> [The task]
Express every line of the records below as a JSON list of strings, with one string per line, in the order they appear. Leave out blank lines.

> [Source records]

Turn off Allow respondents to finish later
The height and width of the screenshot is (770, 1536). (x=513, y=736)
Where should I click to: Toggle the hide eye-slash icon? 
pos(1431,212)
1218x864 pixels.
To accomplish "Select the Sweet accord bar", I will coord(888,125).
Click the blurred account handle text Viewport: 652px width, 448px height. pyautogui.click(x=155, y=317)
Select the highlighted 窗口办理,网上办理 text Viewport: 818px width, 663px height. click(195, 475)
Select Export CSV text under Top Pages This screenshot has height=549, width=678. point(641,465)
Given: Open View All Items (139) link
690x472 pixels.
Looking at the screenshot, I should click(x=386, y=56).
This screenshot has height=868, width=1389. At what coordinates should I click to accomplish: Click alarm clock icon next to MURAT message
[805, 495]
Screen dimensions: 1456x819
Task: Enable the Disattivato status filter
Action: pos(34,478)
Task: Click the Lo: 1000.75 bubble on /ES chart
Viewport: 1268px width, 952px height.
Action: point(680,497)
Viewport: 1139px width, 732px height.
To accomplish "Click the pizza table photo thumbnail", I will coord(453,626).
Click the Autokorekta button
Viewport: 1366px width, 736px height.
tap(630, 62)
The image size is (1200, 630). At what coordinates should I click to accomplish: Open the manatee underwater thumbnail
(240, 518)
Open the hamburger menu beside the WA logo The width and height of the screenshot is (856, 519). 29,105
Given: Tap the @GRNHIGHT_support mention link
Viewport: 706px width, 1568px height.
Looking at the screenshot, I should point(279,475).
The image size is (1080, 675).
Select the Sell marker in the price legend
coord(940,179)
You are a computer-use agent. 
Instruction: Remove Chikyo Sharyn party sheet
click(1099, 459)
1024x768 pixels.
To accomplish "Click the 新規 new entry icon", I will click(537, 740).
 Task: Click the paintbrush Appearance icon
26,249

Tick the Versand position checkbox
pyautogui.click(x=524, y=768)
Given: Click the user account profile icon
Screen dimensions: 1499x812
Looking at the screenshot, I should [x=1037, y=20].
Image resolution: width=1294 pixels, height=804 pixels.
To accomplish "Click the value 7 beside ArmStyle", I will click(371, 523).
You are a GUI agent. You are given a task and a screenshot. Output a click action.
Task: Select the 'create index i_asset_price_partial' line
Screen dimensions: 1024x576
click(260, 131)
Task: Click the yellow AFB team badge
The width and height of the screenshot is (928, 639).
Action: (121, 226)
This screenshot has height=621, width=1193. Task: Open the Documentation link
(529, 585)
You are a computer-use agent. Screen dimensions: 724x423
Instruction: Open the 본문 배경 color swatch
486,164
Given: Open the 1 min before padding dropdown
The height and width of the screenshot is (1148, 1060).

> [Exercise result]
[
  "Turn off Allow respondents to finish later",
  "The height and width of the screenshot is (770, 1536). (x=513, y=736)",
  "Where should I click to: Toggle the hide eye-slash icon? ",
  "pos(1431,212)",
  "1218x864 pixels.",
  "To accomplish \"Select the Sweet accord bar\", I will coord(888,125).",
  "Click the blurred account handle text Viewport: 652px width, 448px height. pyautogui.click(x=155, y=317)",
  "Select the highlighted 窗口办理,网上办理 text Viewport: 818px width, 663px height. click(195, 475)",
  "Select Export CSV text under Top Pages This screenshot has height=549, width=678. point(641,465)",
  "Given: Open View All Items (139) link",
  "690x472 pixels.",
  "Looking at the screenshot, I should click(x=386, y=56).",
  "This screenshot has height=868, width=1389. At what coordinates should I click to accomplish: Click alarm clock icon next to MURAT message",
  "[805, 495]",
  "Screen dimensions: 1456x819",
  "Task: Enable the Disattivato status filter",
  "Action: pos(34,478)",
  "Task: Click the Lo: 1000.75 bubble on /ES chart",
  "Viewport: 1268px width, 952px height.",
  "Action: point(680,497)",
  "Viewport: 1139px width, 732px height.",
  "To accomplish \"Click the pizza table photo thumbnail\", I will coord(453,626).",
  "Click the Autokorekta button",
  "Viewport: 1366px width, 736px height.",
  "tap(630, 62)",
  "The image size is (1200, 630). At what coordinates should I click to accomplish: Open the manatee underwater thumbnail",
  "(240, 518)",
  "Open the hamburger menu beside the WA logo The width and height of the screenshot is (856, 519). 29,105",
  "Given: Tap the @GRNHIGHT_support mention link",
  "Viewport: 706px width, 1568px height.",
  "Looking at the screenshot, I should point(279,475).",
  "The image size is (1080, 675).",
  "Select the Sell marker in the price legend",
  "coord(940,179)",
  "You are a computer-use agent. ",
  "Instruction: Remove Chikyo Sharyn party sheet",
  "click(1099, 459)",
  "1024x768 pixels.",
  "To accomplish \"Click the 新規 new entry icon\", I will click(537, 740).",
  " Task: Click the paintbrush Appearance icon",
  "26,249",
  "Tick the Versand position checkbox",
  "pyautogui.click(x=524, y=768)",
  "Given: Click the user account profile icon",
  "Screen dimensions: 1499x812",
  "Looking at the screenshot, I should [x=1037, y=20].",
  "Image resolution: width=1294 pixels, height=804 pixels.",
  "To accomplish \"Click the value 7 beside ArmStyle\", I will click(371, 523).",
  "You are a GUI agent. You are given a task and a screenshot. Output a click action.",
  "Task: Select the 'create index i_asset_price_partial' line",
  "Screen dimensions: 1024x576",
  "click(260, 131)",
  "Task: Click the yellow AFB team badge",
  "The width and height of the screenshot is (928, 639).",
  "Action: (121, 226)",
  "This screenshot has height=621, width=1193. Task: Open the Documentation link",
  "(529, 585)",
  "You are a computer-use agent. Screen dimensions: 724x423",
  "Instruction: Open the 본문 배경 color swatch",
  "486,164",
  "Given: Open the 1 min before padding dropdown",
  "The height and width of the screenshot is (1148, 1060)."
]